**Text block:**
Content starts

Despite having some of the most resources and economic support, a recent national study ranked Indiana’s early education system 42nd in the country — and second-to-last when it came to accessibility.

The WalletHub story, shared earlier this week, is simply the latest confirmation for Hoosier parents that Indiana’s child care market is struggling. Experts, business leaders and politicians agree that Indiana needs more child care, but can’t seem to agree on the best way to meet the moment.

Report: state loses out on $4.2B annually due to child care shortage

Facing budgetary pressures and depressed revenue forecasts, state leaders opted to trim funding and narrow eligibility for early learning and child care resources earlier this year. Seats for state-funded preschool, known as On My Way Pre-K, have been halved while vouchers for subsidized child care have more 21,000 children on a waitlist.

One federal program, Head Start Indiana, hopes to help close the gap left by vanishing state funding, but faces its own challenges with flat federal funding.

“We are the quietest, most successful 60-year old program in the federal government’s history,” boasted Rhett Cecil, the organization’s executive director. “… (our programs) are going to support their families and children. They’re allowing families to work or get job training or further education. And our services — that child care and early education — are free for those families.”

Content ends

**Given information:**

Content starts

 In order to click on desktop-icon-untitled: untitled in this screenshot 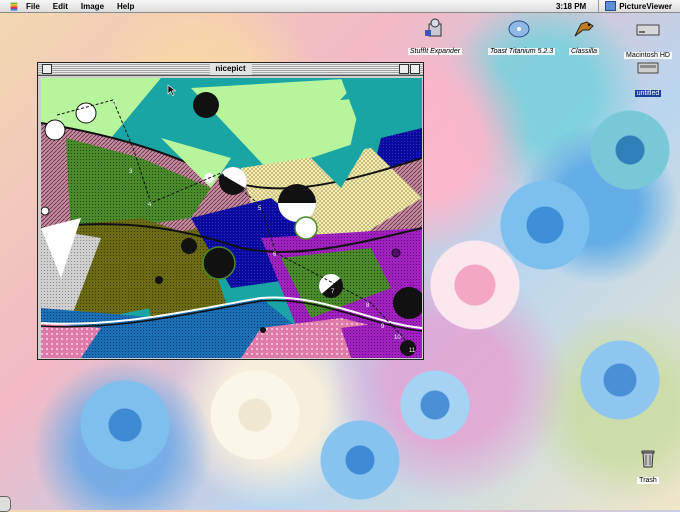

Content ends

**Exercise requirements:** According to the article on Indiana's child care shortage, why did state leaders trim funding and narrow eligibility for early learning and child care resources earlier this year? Answer in one to three sentences.

**Reply to the task:** State leaders made these cuts because they were facing budgetary pressures and depressed revenue forecasts. One result was that seats in the state-funded preschool program, On My Way Pre-K, were halved.